YOUR OBJECTIVE:
Pull out of the data below the stretch of lines bounded by the one containing "The height and width of the screenshot is (396, 531)." and the one containing "Task: Go to Fully funded scholarships page", both bounds included, unchanged.

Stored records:
==============================
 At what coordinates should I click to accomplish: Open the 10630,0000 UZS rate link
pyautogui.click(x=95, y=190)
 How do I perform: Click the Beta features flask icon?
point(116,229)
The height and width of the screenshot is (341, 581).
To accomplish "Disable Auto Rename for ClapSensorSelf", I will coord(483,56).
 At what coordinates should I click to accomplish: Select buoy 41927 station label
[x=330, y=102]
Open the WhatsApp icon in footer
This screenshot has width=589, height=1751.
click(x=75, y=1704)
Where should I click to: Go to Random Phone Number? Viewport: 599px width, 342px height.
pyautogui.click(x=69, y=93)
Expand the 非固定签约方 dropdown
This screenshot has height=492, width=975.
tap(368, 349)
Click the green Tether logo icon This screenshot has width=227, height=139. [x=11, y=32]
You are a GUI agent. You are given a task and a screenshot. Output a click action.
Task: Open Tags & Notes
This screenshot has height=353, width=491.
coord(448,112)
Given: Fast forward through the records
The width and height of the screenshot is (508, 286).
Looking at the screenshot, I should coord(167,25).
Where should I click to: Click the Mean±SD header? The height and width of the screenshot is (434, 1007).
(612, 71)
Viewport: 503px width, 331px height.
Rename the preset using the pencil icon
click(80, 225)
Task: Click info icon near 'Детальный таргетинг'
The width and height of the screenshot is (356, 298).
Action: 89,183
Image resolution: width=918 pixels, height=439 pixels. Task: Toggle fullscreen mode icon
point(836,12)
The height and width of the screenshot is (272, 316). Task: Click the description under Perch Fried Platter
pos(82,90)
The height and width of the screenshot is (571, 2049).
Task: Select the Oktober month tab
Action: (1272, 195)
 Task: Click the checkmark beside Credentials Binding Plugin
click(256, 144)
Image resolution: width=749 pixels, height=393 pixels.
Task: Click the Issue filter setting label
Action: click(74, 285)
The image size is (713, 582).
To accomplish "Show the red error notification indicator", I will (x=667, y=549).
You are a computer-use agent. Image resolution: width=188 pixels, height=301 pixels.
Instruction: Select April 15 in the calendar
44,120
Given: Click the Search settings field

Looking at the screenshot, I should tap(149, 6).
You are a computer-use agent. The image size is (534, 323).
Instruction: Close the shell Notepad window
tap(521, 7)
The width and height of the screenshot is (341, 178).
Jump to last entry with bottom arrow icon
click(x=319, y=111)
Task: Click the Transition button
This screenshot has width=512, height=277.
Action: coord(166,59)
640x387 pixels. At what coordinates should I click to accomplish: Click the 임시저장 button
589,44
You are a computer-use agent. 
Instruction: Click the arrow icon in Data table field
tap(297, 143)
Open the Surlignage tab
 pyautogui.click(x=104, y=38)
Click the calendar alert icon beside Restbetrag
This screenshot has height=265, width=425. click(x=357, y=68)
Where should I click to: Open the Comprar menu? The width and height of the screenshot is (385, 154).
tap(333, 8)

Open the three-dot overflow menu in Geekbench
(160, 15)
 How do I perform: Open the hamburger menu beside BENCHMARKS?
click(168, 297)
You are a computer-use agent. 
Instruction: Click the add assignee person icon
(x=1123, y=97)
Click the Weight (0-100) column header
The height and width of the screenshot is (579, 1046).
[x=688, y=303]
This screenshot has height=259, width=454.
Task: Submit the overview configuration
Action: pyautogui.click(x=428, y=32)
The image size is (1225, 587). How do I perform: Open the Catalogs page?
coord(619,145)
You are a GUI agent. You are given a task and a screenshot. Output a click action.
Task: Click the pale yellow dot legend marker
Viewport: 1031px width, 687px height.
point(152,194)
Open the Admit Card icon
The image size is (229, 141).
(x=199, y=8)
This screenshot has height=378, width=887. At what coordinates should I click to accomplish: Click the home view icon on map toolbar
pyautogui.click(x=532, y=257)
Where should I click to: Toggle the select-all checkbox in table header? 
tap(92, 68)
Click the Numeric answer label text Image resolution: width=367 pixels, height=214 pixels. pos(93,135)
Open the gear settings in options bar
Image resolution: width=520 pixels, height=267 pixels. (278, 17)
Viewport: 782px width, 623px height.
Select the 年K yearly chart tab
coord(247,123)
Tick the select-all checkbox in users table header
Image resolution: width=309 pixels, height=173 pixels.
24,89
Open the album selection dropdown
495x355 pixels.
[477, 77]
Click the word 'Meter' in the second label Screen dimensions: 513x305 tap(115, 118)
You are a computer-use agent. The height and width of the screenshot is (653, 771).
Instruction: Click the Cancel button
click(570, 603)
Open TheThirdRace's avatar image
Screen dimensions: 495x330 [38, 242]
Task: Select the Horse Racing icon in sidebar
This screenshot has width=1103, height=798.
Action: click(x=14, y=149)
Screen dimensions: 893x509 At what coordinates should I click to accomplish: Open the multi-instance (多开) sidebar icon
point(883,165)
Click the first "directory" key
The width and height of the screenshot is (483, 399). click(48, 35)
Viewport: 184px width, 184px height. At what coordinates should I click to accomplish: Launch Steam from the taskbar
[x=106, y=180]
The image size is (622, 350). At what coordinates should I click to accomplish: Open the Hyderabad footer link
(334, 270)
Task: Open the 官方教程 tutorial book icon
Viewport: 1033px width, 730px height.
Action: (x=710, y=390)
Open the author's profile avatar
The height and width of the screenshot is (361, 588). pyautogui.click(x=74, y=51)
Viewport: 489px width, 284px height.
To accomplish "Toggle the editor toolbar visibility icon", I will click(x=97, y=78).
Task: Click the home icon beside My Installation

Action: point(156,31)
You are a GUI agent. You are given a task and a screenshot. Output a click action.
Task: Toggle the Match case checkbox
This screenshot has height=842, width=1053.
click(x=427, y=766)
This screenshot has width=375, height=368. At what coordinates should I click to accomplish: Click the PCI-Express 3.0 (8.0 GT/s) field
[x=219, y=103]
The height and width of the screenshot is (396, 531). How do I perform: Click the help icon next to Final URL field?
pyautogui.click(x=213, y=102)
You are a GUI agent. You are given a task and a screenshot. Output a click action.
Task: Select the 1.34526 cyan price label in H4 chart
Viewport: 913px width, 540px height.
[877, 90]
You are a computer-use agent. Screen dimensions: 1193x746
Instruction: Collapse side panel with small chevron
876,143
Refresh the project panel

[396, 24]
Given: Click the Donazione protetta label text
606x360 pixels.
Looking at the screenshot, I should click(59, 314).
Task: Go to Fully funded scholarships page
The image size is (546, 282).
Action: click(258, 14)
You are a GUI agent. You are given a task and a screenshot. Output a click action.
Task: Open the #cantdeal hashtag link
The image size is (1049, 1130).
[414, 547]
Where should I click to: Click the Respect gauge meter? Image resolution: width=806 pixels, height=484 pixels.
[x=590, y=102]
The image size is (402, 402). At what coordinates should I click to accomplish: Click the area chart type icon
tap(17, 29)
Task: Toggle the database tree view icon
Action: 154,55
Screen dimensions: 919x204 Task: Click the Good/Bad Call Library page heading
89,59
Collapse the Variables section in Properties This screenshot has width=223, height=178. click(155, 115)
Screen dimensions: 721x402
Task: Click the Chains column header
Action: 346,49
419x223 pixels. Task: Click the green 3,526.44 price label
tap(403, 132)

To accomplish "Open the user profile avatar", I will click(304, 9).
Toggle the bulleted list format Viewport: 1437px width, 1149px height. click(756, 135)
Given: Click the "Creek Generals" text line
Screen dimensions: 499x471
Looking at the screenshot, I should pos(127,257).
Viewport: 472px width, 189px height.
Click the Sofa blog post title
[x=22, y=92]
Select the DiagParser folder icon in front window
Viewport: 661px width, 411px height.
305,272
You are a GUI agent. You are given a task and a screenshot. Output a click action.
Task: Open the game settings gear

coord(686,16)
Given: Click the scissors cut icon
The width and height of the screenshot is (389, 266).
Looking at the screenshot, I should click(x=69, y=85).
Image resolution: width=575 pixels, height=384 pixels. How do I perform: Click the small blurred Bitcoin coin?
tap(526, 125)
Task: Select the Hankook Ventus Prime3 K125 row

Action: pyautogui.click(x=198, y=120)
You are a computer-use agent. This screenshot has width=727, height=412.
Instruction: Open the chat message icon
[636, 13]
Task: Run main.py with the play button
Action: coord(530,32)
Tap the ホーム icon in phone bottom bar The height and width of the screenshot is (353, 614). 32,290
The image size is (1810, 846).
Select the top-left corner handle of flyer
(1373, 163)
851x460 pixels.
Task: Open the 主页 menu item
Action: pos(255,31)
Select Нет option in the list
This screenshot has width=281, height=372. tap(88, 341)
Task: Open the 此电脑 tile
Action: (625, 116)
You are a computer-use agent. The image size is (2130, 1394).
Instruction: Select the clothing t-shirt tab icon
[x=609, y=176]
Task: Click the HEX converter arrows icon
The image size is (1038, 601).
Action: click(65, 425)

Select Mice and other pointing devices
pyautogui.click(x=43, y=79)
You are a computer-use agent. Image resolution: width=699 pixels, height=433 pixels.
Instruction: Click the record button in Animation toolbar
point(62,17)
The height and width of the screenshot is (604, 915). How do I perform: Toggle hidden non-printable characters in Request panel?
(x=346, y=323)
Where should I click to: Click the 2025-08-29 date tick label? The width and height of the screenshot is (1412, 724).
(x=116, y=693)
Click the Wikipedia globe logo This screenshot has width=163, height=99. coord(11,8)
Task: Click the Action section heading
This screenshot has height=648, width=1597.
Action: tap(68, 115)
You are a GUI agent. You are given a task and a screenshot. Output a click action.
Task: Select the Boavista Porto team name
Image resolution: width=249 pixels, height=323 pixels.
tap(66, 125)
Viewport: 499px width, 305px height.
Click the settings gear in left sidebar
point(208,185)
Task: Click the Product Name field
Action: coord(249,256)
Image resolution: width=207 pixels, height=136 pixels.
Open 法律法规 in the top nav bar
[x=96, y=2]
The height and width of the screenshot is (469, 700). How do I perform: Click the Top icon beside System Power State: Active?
==============================
RESPONSE TO THIS TASK:
The height and width of the screenshot is (396, 531). How do I perform: Click the help icon next to Final URL field?
pyautogui.click(x=213, y=102)
You are a GUI agent. You are given a task and a screenshot. Output a click action.
Task: Select the 1.34526 cyan price label in H4 chart
Viewport: 913px width, 540px height.
[877, 90]
You are a computer-use agent. Screen dimensions: 1193x746
Instruction: Collapse side panel with small chevron
876,143
Refresh the project panel

[396, 24]
Given: Click the Donazione protetta label text
606x360 pixels.
Looking at the screenshot, I should click(59, 314).
Task: Go to Fully funded scholarships page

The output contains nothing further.